— start of RECORDS FOR PROCESSING —
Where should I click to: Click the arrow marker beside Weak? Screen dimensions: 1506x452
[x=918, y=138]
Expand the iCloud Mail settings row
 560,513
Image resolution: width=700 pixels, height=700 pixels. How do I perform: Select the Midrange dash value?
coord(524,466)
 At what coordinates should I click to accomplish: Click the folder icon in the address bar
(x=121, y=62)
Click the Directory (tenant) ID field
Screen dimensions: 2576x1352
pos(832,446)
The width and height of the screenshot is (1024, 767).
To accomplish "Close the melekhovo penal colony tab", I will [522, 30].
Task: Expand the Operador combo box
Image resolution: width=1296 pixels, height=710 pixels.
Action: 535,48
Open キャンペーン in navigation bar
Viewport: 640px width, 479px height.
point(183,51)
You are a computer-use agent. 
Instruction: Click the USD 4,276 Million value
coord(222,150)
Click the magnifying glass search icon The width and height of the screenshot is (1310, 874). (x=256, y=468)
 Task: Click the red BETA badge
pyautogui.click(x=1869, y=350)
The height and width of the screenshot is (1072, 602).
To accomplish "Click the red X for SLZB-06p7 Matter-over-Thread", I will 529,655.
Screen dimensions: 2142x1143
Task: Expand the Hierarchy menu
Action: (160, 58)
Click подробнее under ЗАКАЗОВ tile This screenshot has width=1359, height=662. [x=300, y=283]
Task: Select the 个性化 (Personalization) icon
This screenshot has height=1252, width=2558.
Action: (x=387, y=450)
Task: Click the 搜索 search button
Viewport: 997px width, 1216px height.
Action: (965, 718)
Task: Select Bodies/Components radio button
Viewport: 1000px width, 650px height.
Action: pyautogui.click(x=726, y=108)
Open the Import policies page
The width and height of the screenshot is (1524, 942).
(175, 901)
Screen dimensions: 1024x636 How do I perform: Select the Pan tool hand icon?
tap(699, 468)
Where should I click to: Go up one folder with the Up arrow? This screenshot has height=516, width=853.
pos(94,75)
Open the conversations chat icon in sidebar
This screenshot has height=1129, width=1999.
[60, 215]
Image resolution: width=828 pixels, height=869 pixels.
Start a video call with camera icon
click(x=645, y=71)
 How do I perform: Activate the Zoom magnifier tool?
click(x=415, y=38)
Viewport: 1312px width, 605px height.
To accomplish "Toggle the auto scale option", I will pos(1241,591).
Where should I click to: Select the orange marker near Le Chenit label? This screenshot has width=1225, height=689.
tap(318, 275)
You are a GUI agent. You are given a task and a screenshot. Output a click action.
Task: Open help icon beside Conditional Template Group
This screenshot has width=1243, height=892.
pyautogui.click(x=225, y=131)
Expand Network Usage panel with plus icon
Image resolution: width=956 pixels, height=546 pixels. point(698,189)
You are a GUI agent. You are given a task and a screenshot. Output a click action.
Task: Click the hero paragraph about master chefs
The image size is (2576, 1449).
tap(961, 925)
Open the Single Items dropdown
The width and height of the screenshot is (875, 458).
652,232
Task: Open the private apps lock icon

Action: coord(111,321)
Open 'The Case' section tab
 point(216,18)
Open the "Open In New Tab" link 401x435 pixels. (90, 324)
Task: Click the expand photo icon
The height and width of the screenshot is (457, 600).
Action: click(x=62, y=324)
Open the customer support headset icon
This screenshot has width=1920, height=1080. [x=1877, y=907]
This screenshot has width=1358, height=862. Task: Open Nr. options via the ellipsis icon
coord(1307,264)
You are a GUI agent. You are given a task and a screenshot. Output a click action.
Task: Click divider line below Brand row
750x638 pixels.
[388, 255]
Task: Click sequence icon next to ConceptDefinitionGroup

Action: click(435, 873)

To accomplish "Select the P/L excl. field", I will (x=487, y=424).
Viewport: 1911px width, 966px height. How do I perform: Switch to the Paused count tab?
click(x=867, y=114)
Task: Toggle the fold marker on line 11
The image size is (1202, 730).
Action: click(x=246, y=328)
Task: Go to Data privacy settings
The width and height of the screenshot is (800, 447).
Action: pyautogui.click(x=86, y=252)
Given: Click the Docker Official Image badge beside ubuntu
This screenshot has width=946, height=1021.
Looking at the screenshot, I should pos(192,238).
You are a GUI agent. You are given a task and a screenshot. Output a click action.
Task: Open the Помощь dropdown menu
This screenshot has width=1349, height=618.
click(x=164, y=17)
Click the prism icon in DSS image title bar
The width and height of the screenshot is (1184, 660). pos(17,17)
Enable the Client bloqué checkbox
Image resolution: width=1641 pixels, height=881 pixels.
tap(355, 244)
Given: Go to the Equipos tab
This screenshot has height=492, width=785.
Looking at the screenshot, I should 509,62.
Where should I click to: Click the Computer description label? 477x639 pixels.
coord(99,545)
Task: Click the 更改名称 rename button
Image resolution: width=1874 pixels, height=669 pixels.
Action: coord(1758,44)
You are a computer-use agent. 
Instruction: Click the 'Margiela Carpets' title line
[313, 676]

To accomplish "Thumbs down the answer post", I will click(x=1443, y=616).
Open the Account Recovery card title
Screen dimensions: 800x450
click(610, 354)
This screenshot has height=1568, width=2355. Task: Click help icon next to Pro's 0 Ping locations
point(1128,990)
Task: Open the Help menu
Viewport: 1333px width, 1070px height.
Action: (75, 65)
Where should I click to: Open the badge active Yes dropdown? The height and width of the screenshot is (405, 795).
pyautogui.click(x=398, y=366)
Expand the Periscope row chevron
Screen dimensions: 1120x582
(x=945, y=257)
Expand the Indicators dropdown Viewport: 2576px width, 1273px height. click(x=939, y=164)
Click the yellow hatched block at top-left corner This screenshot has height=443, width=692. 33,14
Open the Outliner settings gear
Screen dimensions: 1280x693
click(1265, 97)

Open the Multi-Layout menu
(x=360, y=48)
— end of RECORDS FOR PROCESSING —
#### WHAT YOU WILL DO
Please echo everything in the material from its start down through the line containing "Click the magnifying", with both ends included.

#### SOLVED EXERCISE
Where should I click to: Click the arrow marker beside Weak? Screen dimensions: 1506x452
[x=918, y=138]
Expand the iCloud Mail settings row
 560,513
Image resolution: width=700 pixels, height=700 pixels. How do I perform: Select the Midrange dash value?
coord(524,466)
 At what coordinates should I click to accomplish: Click the folder icon in the address bar
(x=121, y=62)
Click the Directory (tenant) ID field
Screen dimensions: 2576x1352
pos(832,446)
The width and height of the screenshot is (1024, 767).
To accomplish "Close the melekhovo penal colony tab", I will [522, 30].
Task: Expand the Operador combo box
Image resolution: width=1296 pixels, height=710 pixels.
Action: 535,48
Open キャンペーン in navigation bar
Viewport: 640px width, 479px height.
point(183,51)
You are a computer-use agent. 
Instruction: Click the USD 4,276 Million value
coord(222,150)
Click the magnifying glass search icon The width and height of the screenshot is (1310, 874). (x=256, y=468)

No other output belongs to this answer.